I've managed to work around the cooperative read problem, by patching Django's read() from wsgi.input and calling gevent.socket.wait_read(environ['wsgi.input'].fileno()) before the actual read() call. This way, when there is no data to read, the flow will be switched to another greenlet. It seems to work.

But I've still got the cooperative write problem. Since my application returns an iterator to uWSGI, it seems that it's uWSGI that's writing to the client socket and not cooperating. Is there an wsgi.output environment variable that I can use to wait on, until I'm able to write? Or maybe I can reuse wsgi.input, it should be the same socket.

On another note, can't uWSGI's gevent loop engine handle these scenarios and switch greenlets when a read() does not have anything to read and a write() would block?

Best regards,
André



Citando André Cruz <[email protected]>:

Hello.

I have a Django application that does uploads and downloads of files.
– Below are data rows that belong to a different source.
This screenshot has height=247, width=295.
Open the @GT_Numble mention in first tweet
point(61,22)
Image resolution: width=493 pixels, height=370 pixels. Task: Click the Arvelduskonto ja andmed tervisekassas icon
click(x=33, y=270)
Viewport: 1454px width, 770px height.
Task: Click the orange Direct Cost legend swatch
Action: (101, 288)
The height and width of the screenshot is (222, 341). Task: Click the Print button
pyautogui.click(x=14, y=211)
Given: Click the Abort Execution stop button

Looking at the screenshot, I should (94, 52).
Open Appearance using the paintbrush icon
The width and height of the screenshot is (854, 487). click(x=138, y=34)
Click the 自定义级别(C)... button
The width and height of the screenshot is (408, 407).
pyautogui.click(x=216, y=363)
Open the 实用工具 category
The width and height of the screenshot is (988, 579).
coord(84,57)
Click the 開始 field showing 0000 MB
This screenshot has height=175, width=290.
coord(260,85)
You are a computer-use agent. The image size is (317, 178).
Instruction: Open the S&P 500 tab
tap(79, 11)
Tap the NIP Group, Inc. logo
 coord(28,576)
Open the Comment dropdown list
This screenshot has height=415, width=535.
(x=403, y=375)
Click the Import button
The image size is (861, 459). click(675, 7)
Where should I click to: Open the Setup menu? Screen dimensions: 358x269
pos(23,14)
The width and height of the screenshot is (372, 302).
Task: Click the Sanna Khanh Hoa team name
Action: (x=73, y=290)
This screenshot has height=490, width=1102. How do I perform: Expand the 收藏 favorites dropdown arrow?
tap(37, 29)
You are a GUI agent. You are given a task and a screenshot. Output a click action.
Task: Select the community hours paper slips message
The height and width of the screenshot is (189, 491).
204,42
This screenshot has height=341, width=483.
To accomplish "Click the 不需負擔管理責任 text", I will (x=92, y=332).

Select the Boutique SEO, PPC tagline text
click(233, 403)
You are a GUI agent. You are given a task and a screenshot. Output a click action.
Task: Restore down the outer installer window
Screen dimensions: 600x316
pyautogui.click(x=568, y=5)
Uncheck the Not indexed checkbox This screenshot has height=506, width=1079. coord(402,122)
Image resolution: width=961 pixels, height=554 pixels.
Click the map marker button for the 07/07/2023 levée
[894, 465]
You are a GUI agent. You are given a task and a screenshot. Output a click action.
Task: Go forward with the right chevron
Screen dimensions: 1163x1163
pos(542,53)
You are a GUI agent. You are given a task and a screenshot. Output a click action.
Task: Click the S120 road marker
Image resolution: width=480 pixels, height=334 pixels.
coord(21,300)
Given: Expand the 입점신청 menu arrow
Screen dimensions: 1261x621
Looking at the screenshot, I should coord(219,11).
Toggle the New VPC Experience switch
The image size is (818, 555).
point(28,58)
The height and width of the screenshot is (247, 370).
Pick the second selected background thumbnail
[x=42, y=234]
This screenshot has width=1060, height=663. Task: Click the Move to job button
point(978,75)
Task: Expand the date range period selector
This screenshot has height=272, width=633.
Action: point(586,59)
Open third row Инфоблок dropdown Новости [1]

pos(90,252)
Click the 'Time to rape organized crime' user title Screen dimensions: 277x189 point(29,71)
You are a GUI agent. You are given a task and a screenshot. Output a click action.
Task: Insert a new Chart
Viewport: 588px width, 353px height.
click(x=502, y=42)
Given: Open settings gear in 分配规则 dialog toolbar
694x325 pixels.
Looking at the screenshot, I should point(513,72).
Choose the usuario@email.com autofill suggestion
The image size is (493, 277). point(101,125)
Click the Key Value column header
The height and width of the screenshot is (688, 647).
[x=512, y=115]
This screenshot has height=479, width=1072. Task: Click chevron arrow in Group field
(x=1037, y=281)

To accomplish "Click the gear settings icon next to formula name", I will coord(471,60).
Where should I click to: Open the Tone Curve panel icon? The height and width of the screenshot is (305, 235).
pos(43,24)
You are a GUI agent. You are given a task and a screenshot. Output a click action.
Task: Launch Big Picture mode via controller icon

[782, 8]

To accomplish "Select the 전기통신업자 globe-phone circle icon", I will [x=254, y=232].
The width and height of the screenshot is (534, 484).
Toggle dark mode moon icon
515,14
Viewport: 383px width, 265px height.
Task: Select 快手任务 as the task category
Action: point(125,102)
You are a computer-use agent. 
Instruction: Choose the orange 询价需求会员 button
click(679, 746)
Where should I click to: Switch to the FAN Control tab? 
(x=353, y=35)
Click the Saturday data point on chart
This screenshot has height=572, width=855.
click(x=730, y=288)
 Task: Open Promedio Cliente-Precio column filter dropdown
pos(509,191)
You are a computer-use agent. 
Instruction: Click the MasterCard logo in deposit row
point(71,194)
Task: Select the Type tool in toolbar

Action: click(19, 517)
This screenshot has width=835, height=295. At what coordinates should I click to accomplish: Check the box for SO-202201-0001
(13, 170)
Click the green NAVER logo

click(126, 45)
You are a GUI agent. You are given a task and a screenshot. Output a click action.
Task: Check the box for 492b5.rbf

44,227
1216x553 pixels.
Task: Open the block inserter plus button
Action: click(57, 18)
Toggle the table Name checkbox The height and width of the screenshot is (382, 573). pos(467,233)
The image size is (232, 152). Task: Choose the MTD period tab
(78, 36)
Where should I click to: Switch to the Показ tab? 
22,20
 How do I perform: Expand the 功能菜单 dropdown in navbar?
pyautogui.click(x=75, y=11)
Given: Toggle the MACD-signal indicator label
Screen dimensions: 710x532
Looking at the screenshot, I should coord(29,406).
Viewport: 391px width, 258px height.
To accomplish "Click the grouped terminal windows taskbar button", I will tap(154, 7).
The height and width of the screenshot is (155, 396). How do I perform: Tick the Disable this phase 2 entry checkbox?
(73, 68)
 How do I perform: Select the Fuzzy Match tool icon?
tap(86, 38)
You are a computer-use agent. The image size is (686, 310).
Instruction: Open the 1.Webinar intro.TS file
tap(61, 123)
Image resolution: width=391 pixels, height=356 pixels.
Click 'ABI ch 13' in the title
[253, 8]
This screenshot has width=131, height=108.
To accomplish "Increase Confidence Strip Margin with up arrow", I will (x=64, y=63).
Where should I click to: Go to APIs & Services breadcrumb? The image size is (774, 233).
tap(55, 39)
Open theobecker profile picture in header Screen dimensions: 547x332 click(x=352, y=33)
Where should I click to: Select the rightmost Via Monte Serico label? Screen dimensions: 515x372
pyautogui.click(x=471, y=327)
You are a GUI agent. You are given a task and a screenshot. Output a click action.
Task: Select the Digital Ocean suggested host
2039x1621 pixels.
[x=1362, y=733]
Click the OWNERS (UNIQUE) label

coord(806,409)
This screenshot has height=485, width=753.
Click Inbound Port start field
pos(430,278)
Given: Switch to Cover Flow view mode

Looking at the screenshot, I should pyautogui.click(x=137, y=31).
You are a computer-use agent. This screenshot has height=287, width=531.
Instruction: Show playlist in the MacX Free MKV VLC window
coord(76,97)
Since these are slow requests, I don't want a thread or a process per request, so I was thinking of using greenlets.

I have setup a uWSGI server with the Gevent loop, and I can do long polling requests just fine. I wait for a Gevent.Event and the thread switches to another greenlet which handles other requests meanwhile. The problem is that it seems read()s from the Django request object are not cooperative, as also response writes. Is there anyway to make these cooperative as well?